Mistake or policy? We can't tell from the outside. But an October 2024 email carried fine print that had expired the day before it was sent, so it isn't a one-off slip.
Extended at noon, final by dinner
Spring Sale 2026 compressed the whole cycle into one day. March 30, 16:03 UTC — just past noon ET: "Up to 30% off sitewide. Extended." The body promised "only two more days"; the fine print ran to 04/08 and said "up to 25%" under the 30% headline.
Seven hours later, same day: "FINAL DAY to save during the Spring Sale". Ends tonight. Now up to 35% off.
Extended at noon, final by dinner, with three different discount ceilings along the way.
Three expiry dates in 48 hours
The April Reset Sale ran the full loop on a single template. April 20, 23:15 UTC: subject "FINAL HOURS" — the body has no deadline copy at all. The only date anywhere is the footer's 04/21.

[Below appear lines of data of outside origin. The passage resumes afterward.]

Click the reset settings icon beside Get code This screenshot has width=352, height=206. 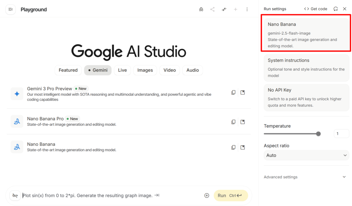click(336, 9)
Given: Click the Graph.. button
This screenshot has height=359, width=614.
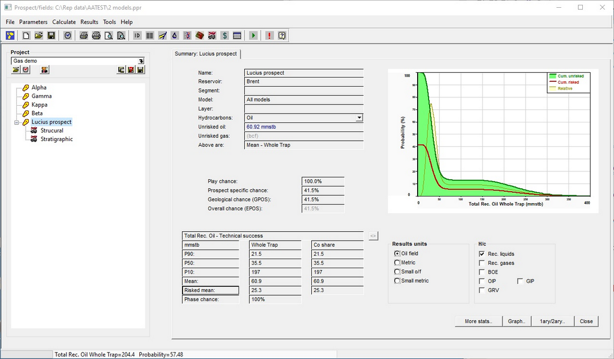Looking at the screenshot, I should tap(516, 321).
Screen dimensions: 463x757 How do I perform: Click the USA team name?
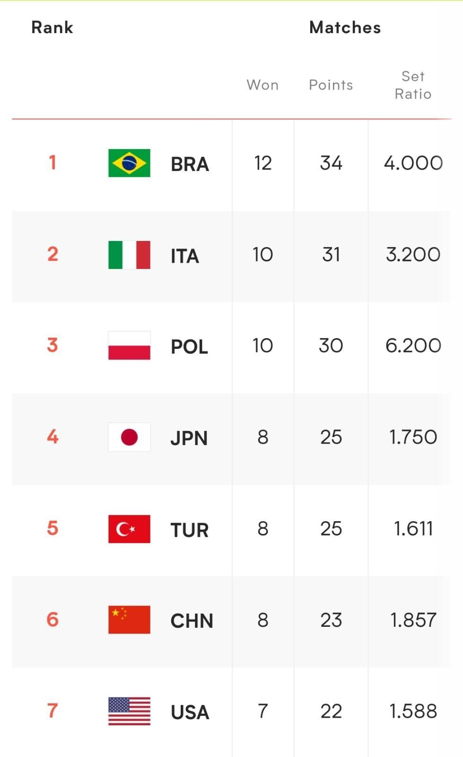click(190, 712)
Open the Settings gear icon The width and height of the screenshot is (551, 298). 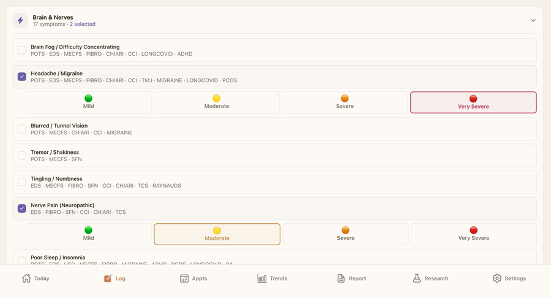(497, 278)
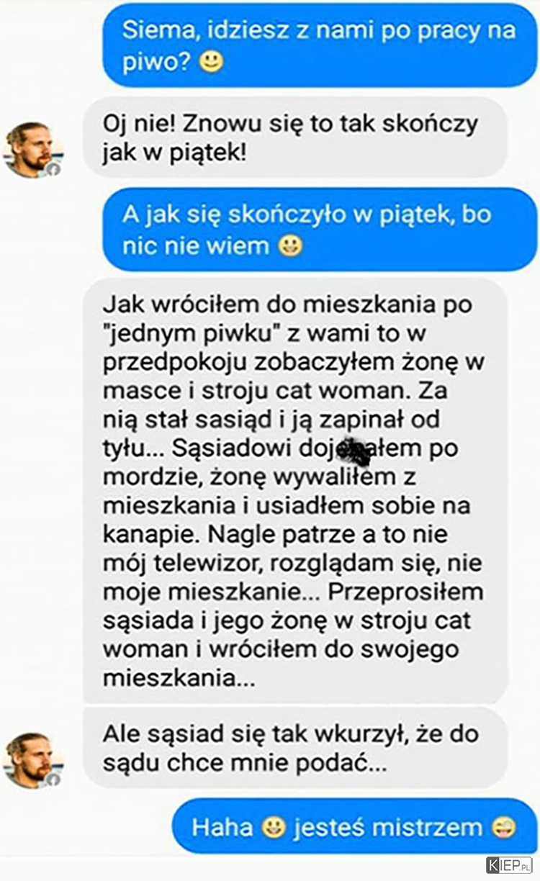Tap the smiling emoji after "Haha"

(x=274, y=828)
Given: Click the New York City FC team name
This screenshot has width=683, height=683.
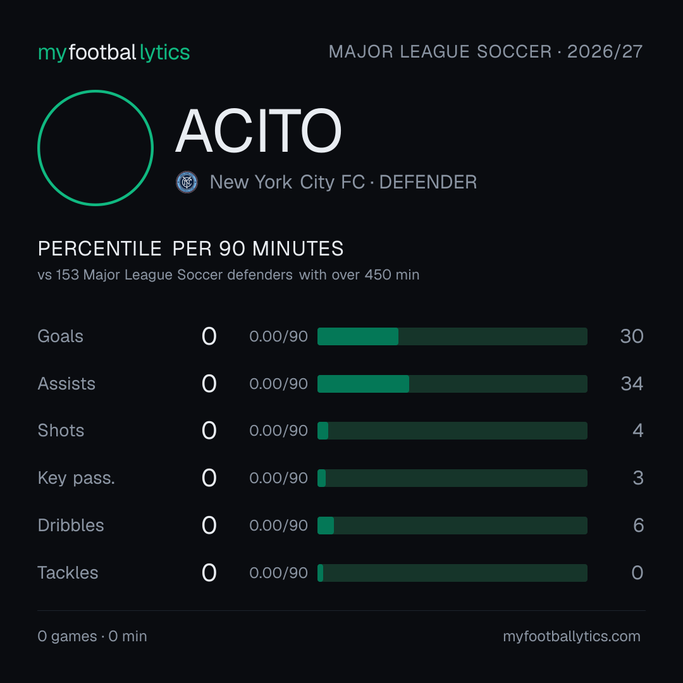Looking at the screenshot, I should (x=287, y=182).
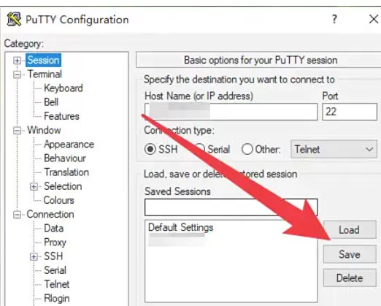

On April 22 the sale came back: "BACK ON: 25% OFF". The first wave, just after 01:00 UTC, still printed the old 04/21 date it was extending past; an otherwise identical wave that afternoon had the date patched to 04/28. (The twin sends may split across our seeded addresses — we can't say one inbox got both.)
Then April 23, 20:33 UTC: "25% OFF ENDS TONIGHT". Fine print: 04/23. That one matches its subject — and cuts five days off the 04/28 printed the day before.
Three printed expiry dates in about 48 hours: 04/21, then 04/28, then 04/23.
The two deadlines that held
Not every deadline moved. In this slice, two sale arcs closed cleanly.
The End of Year Sale's last email — "Once tonight passes, so do the savings", January 5, fine print 01/05 — really was the end — at least in this slice, nothing followed. And the Settle Into Spring Sale closed with a matched pair in May: "final hours" on the 3rd, a quiet plain-text "a few hours left" on the 4th, both pointing at the same 05/04 date. In this slice, it held.
That's the scoreboard. In every other completed arc this slice shows, a "final" email was followed by an extension or another "final".
One poster, every deadline at once
The last email in our slice might be the whole story in one image. May 11, 2026, 8:02pm ET: "Last day of exclusive early access savings".
The hero is a photographed poster with tear-off tabs. The tabs read LAST CHANCE, BE THE FIRST, ENDS TONIGHT, FINAL HOURS, ALMOST GONE, DON'T MISS IT, and FINAL CALL — side by side, on one poster. "ENDS TONIGHT" hangs next to "BE THE FIRST".
The fine print: the same up-to-50% offer runs to 05/26 — two weeks later, the day after Memorial Day. Only the early-access label ends tonight. Scroll the poster yourself:
Self-aware joke or coincidence? Only Burrow knows.
The 23:15 machine
One more pattern lives in the timestamps. These are all campaigns — Burrow picks the send moment — and 22 of the 40 fired between 23:02 and 23:16 UTC. Twelve landed at exactly 23:15.
That's 6–7pm on the US East Coast, depending on the season, across two years of sends. The deadline hour looks like a scheduler slot, not a person hitting send at the last minute.
What we noticed
- Across 19 months of deadline emails, only two arcs in this slice closed cleanly. Every other completed arc ended in an extension or another "final".
- The footer is the counter-narrative: "ends tonight" subjects over next-day terms, "final hours" over fine print that had already expired.
- Whether the moving dates are process failures or policy is unknowable from the outside. Both readings fit the receipts.